Stories
Story 10: Cultural Learning - Two Models
Story | Print | eMail | Related Media | ArchivesSidebar: Multicultural Depth: Programs, Celebrations and Resources
Written by Leslie Bedford and Leslie Swartz
Boston has always been a city of immigrants, and in the 1980s the population was evolving again with the influx of new immigrants from Asia, Latin America, and African countries. In 1989, the museum initiated the Multicultural Summer Institutes (MSI) for which Teacher Services Manager Linda Warner designed rich experiences for teachers, most of whom were from the Boston Public Schools. Over a course of two to three weeks for several summers, teachers attended scholarly lectures that expanded their knowledge about cultures present in the Boston area. They engaged in activities designed to get them involved and comfortable with specific cultures. A key program feature, walking tours of Boston neighborhoods, became the highpoint of the institutes. Museum staff worked with neighborhood organizations guiding the teachers through their neighborhoods and offering their own commentary as they walked. In the course of these tours, teachers confronted their attitudes toward the neighborhoods, their teen guides, and the culture. The program offered lots of opportunities for everyone to reflect on these experiences, sometimes with the guides. The institutes had a major impact on the museum and on the teachers, their curriculum, and, to some extent, on the Boston Public School system
The museum's multicultural work was cumulative. In the late 1980s TCM received a grant from the Hitachi Foundation to create a multicultural curriculum, which I described as a "multicultural vegimatic"—slice, dice and be all things about all groups for all people. As we developed the first six titles, I reconnected with a textbook editor who wanted to publish a multicultural series for a publishing company to which she had recently moved. Together, we developed the concept for what became the Multicultural Celebrations series, which eventually consisted of eighteen illustrated stories about different families in the United States. The series was unique because each story was written and illustrated by people of the culture. Some titles went through more than twenty revisions before the editor and the author were satisfied. The series, which included teacher guides, audiotapes, and posters, sold more than 500,000 titles primarily to schools, making it a financial success for the museum.

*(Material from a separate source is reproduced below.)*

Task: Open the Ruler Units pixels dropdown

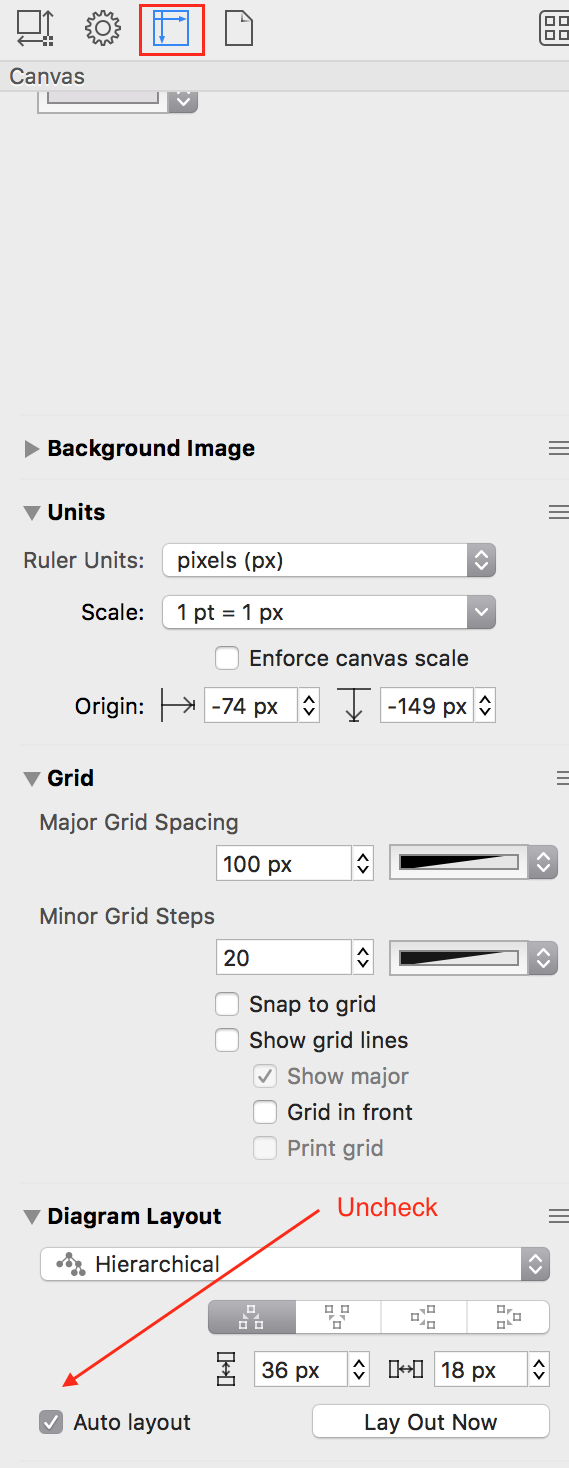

The Multicultural Celebration series was groundbreaking: it offered the first multicultural materials from a mainstream publisher and received numerous awards for content and design. Later, the series would be criticized for reducing cultural differences to foods and festivals and for minimizing prejudice, discrimination, and racism. I thought that teachers and students needed a hook, a way into a culture, and that these materials met the audience where it was. Teachers were comfortable with the stories. Multicultural Celebrations addressed sensitive issues in ways that stimulated conversations and presented activities that could be easily shared reflecting the museum's own multicultural curriculum and professional development work all of which invited diverse audiences into conversations. In many formats—from exhibits to programs to festivals to books—the museum tried to serve as a meeting ground to help welcome people from all communities.
As more Lao and Hmong people started arriving in the United States and especially in Boston, teachers called the museum's East Asian department asking if we could help them figure out the national origin of their kids based on their last names. Other teachers reported that they had grouped all the Southeast Asia kids together so that they could support each other, a misguided if well-intentioned thought. Cambodians, Lao, Vietnamese, and Hmong were a unitary group only in Western eyes. This presented a new opportunity for TCM to find out about the new families, collaborate with them to share their stories, and offer programs for teachers and museum visitors so that everyone could learn about their new neighbors. The museum hosted Common Threads, a major conference that focused on Southeast Asia and included speakers, activities, and resources for schools. Conference preparation involved research into the many new Southeast Asian communities from Lowell, Massachusetts, to Pawtucket, Rhode Island—and beyond—and gave staff a solid foundation upon which to build future work with the new immigrants from Southeast Asia.